Searching over 5,500,000 cases.


searching
Buy This Entire Record For $7.95

Download the entire decision to receive the complete text, official citation,
docket number, dissents and concurrences, and footnotes for this case.

Learn more about what you receive with purchase of this case.

Raglon v. State

Court of Appeals of Arkansas, Division IV

May 3, 2017

RASHUNE RAGLON APPELLANT
v.
STATE OF ARKANSAS APPELLEE

         APPEAL FROM THE JEFFERSON COUNTY CIRCUIT COURT [NO. 35CR-14-27] HONORABLE BERLIN C. JONES, JUDGE

          The Lancaster Law Firm, PLLC, by: Clinton W. Lancaster, for appellant.

          Leslie Rutledge, Att'y Gen., by: Jacob H. Jones, Ass't Att'y Gen., for appellee.
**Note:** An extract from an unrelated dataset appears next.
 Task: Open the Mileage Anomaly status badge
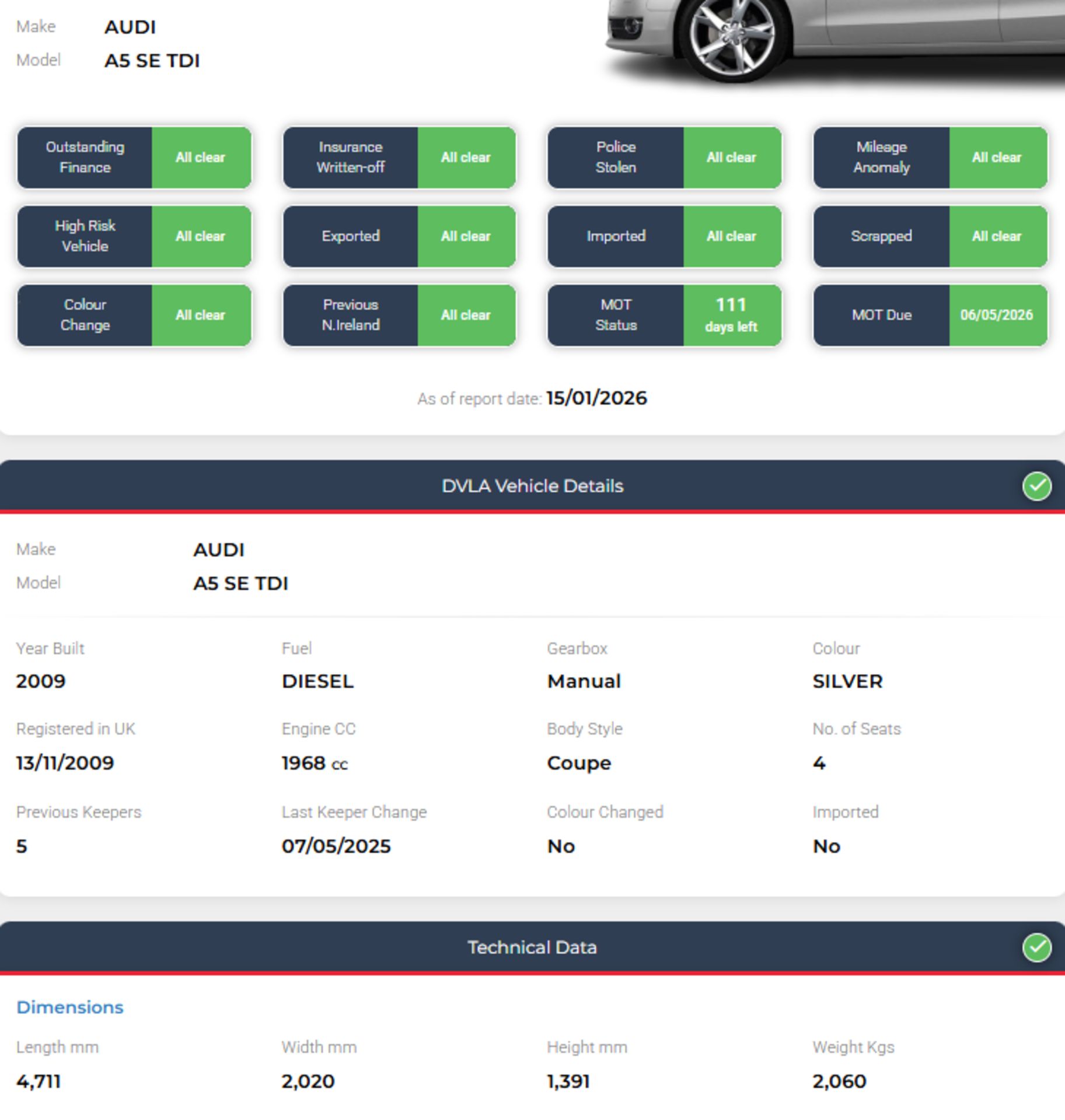(930, 158)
          RITA W. GRUBER, Chief Judge

         Rashune Raglon was found guilty by a jury in the Circuit Court of Jefferson County of second-degree murder and was sentenced as a habitual offender to 65 years' imprisonment in the Arkansas Department of Correction. The victim, Demetric McDaniel, died of a shotgun wound to the head. There was evidence at trial that on the night of the shooting, Raglon had been smoking the synthetic cannabinoid K2. He admitted shooting McDaniel in the head but claimed that the gun accidentally discharged. Dr. Frank Peretti, who was qualified at trial as an expert in the area of forensic pathology, testified over Raglon's objection about how people behave after using K2. Raglon raises one point on appeal, contending that the circuit court abused its discretion when it permitted the expert to testify beyond the limits of his qualifications and that the testimony was unduly prejudicial. We affirm.
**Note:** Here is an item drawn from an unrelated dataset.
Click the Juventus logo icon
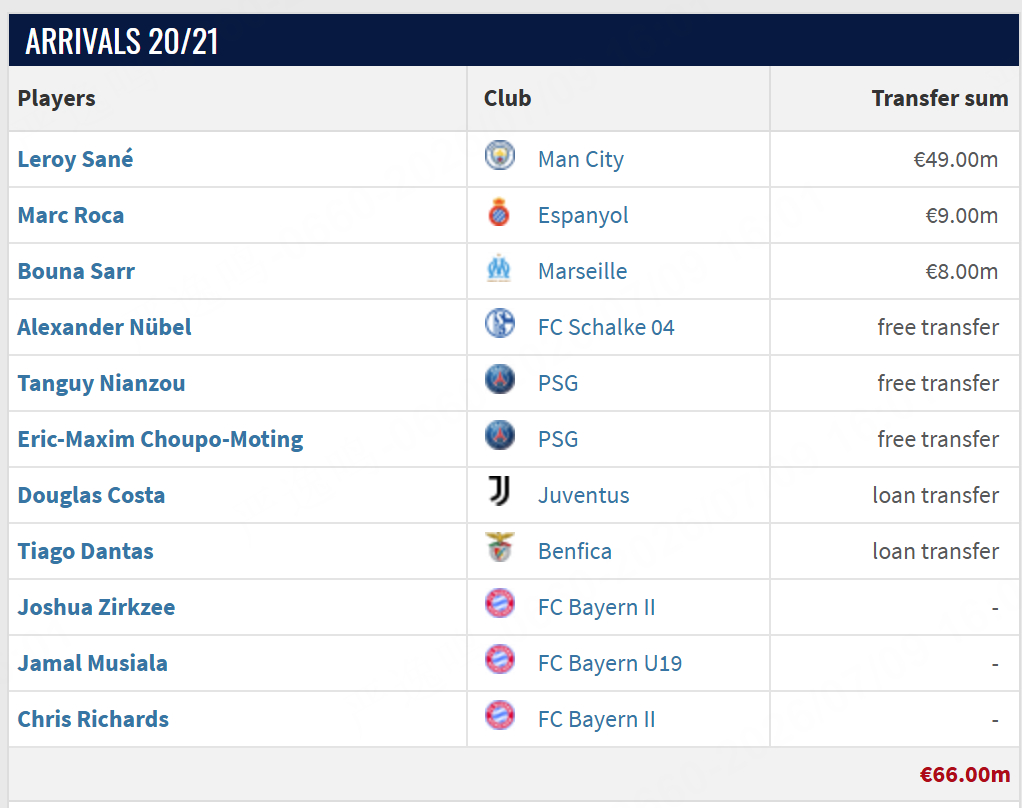This screenshot has height=808, width=1022. [499, 491]
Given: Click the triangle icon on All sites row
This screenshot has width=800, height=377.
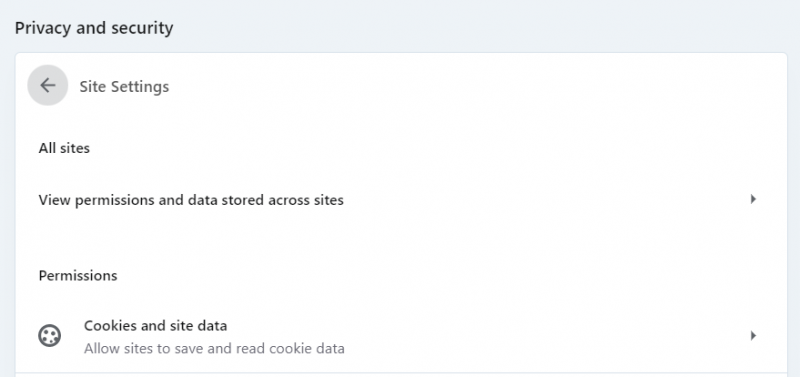Looking at the screenshot, I should (x=753, y=199).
         Generally, the admissibility of expert testimony depends on whether the testimony will aid the fact-finder in comprehending the evidence presented or resolving a fact in dispute. Wood v. State, 75 Ark.App. 22, 26, 53 S.W.3d 56, 59 (2001). Abuse of discretion is a high threshold that does not simply require error in the circuit court's decision; it requires that the circuit court acted improvidently, thoughtlessly, or without due consideration. Hajek-McClure v. State, 2014 Ark.App. 690, at 9, 450 S.W.3d 259, 265. We will not reverse a ruling on the admission of evidence absent a showing of prejudice. Id.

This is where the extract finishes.